▶ Exercise details:
Among the lines below, a stretch begins at the one with "März (170, 1849)" and ends at the one with "Juni 2024 Kalender als Bildformat (116, 1300)". Repeat that stretch exactly, ends included.

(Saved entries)

-*-

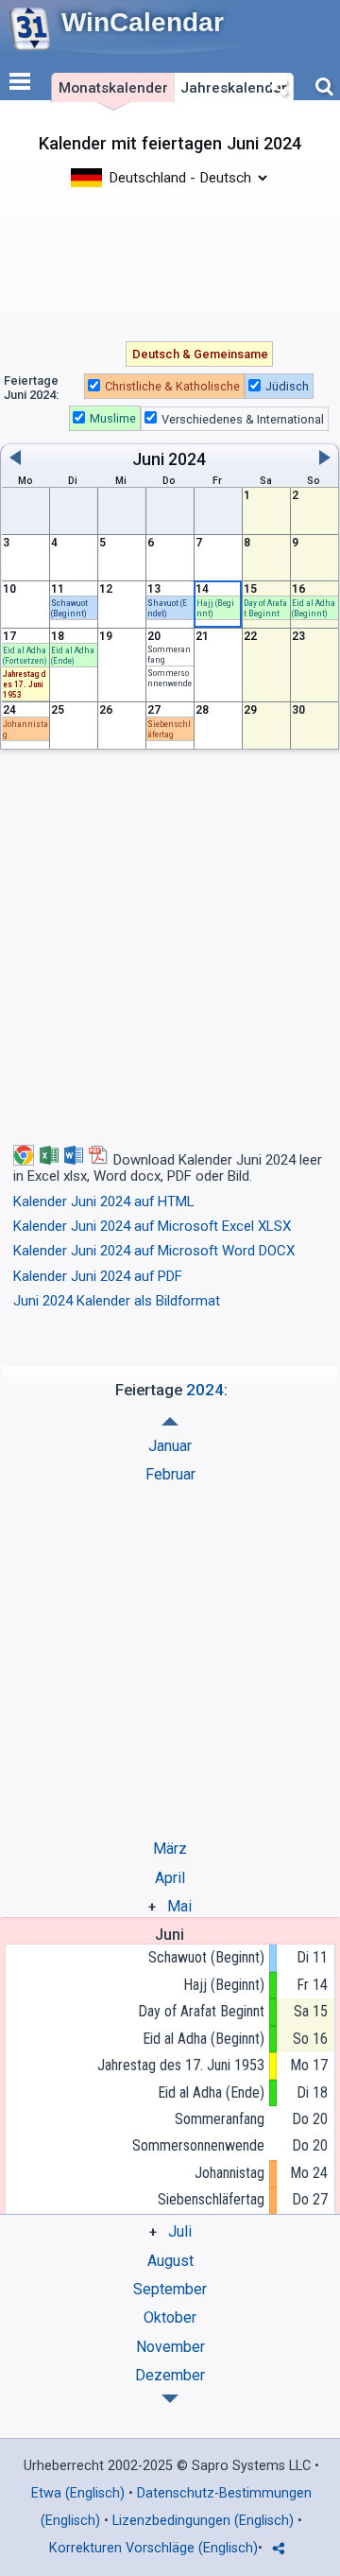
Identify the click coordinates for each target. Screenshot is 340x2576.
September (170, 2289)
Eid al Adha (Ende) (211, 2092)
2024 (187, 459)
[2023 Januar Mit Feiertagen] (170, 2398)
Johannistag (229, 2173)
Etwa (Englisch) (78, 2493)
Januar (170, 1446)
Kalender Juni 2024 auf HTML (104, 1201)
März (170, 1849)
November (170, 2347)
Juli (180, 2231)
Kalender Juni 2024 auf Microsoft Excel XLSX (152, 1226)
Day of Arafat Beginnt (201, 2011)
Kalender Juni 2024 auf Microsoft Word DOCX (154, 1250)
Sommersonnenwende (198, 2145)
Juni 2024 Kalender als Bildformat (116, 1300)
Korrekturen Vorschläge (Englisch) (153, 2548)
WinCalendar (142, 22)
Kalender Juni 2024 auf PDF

-*-

▶ Completed task:
März (170, 1849)
November (170, 2347)
Juli (180, 2231)
Kalender Juni 2024 auf Microsoft Excel XLSX (152, 1226)
Day of Arafat Beginnt (201, 2011)
Kalender Juni 2024 auf Microsoft Word DOCX (154, 1250)
Sommersonnenwende (198, 2145)
Juni 2024 Kalender als Bildformat (116, 1300)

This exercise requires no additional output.